* _LIST OF TASKS_:
[a] Answer these questions using the Mets article. Give each answer on its own line, marked to match.
(i) In what year did the newspaper launch its new website?
(ii) Whose latest drug bust does the writer mention?
(iii) In which year did the team make its one further postseason appearance?
[b] Write out the passage of the Mets article between "This article is" and "Cooperstown? Let’s review.", inclusive.

++++ EXCERPT PROVIDED

The Greatest Team That Never Was

This article is from the archive of The New York Sun before the launch of its new website in 2022. The Sun has neither altered nor updated such articles but will seek to correct any errors, mis-categorizations or other problems introduced during transfer.

The New York Sun

I don’t know what the New York Mets have in mind for an Old Timers game this season, but after hearing of Dwight Gooden’s latest drug bust, let’s pray it’s not a 20-year reunion of the 1986 championship team.


The Mets dynasty that never was lasted for just three seasons, 1986 through 1988, producing just one more postseason appearance, in 1988, and no more championship rings. Has any team of a three-year span in baseball history had more players at their peak who looked like sure Hall of Famers and didn’t make it to Cooperstown? Let’s review.

++++++++
++++ MATERIAL SUPPLIED

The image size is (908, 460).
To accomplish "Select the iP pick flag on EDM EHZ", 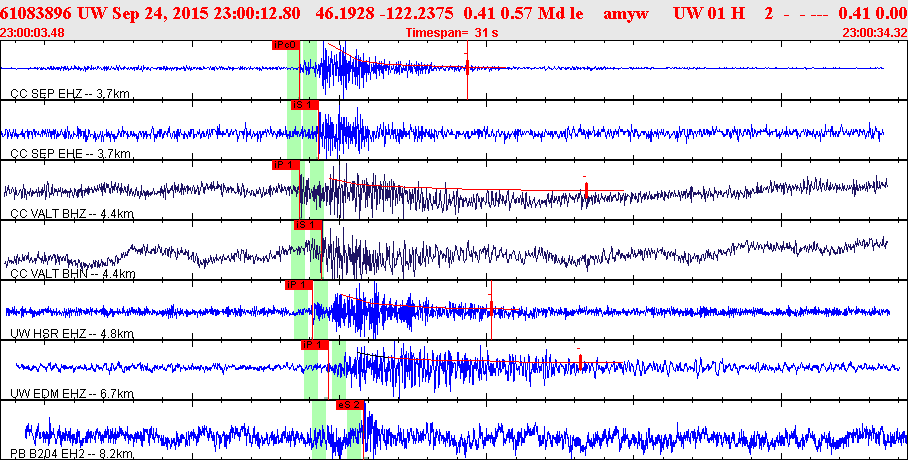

++++++++
++++ MATERIAL SUPPLIED

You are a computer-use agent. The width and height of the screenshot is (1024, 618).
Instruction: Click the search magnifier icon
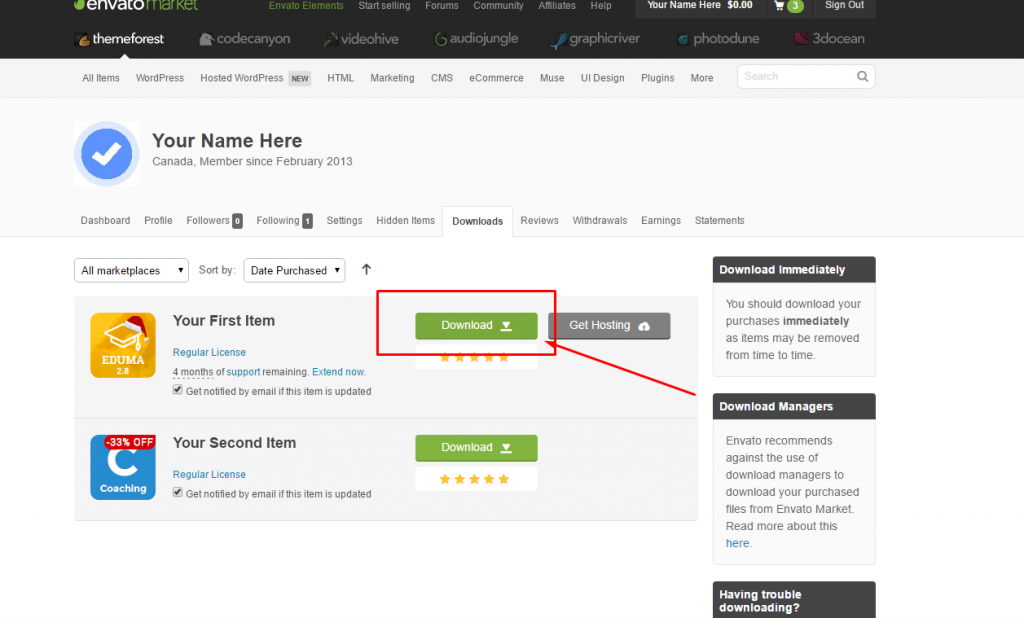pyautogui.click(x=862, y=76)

++++++++
++++ MATERIAL SUPPLIED

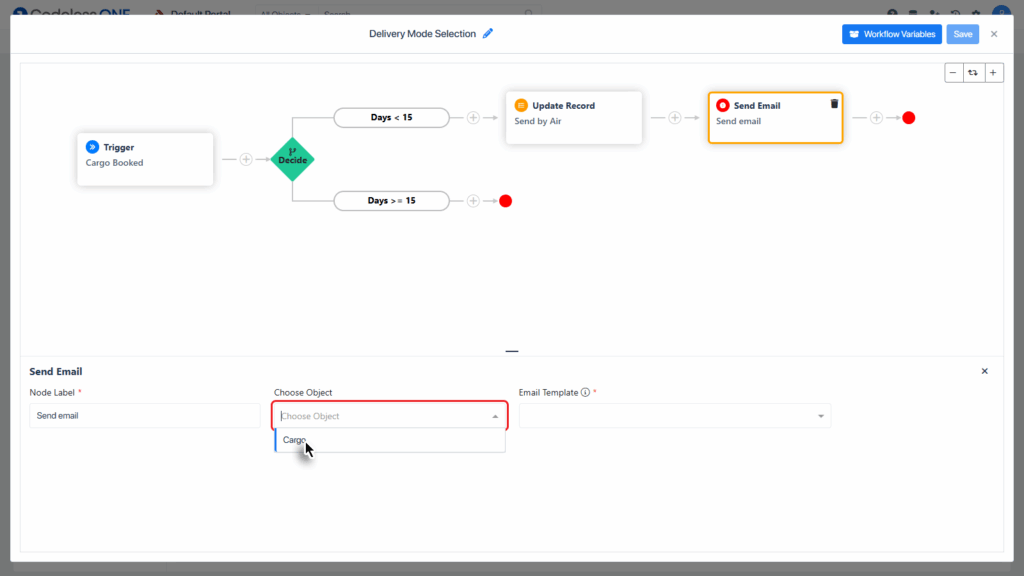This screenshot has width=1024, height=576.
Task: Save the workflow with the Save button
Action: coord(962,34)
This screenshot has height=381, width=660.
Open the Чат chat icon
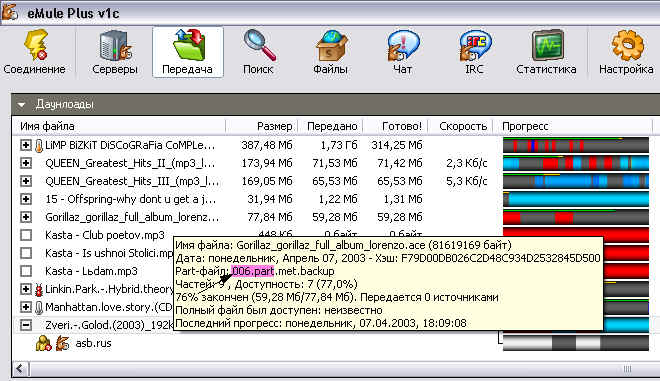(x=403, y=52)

++++++++

* _ANSWERS TO EACH TASK_:
[a]
(i) 2022
(ii) Dwight Gooden's
(iii) 1988

[b]
This article is from the archive of The New York Sun before the launch of its new website in 2022. The Sun has neither altered nor updated such articles but will seek to correct any errors, mis-categorizations or other problems introduced during transfer.

The New York Sun

I don’t know what the New York Mets have in mind for an Old Timers game this season, but after hearing of Dwight Gooden’s latest drug bust, let’s pray it’s not a 20-year reunion of the 1986 championship team.


The Mets dynasty that never was lasted for just three seasons, 1986 through 1988, producing just one more postseason appearance, in 1988, and no more championship rings. Has any team of a three-year span in baseball history had more players at their peak who looked like sure Hall of Famers and didn’t make it to Cooperstown? Let’s review.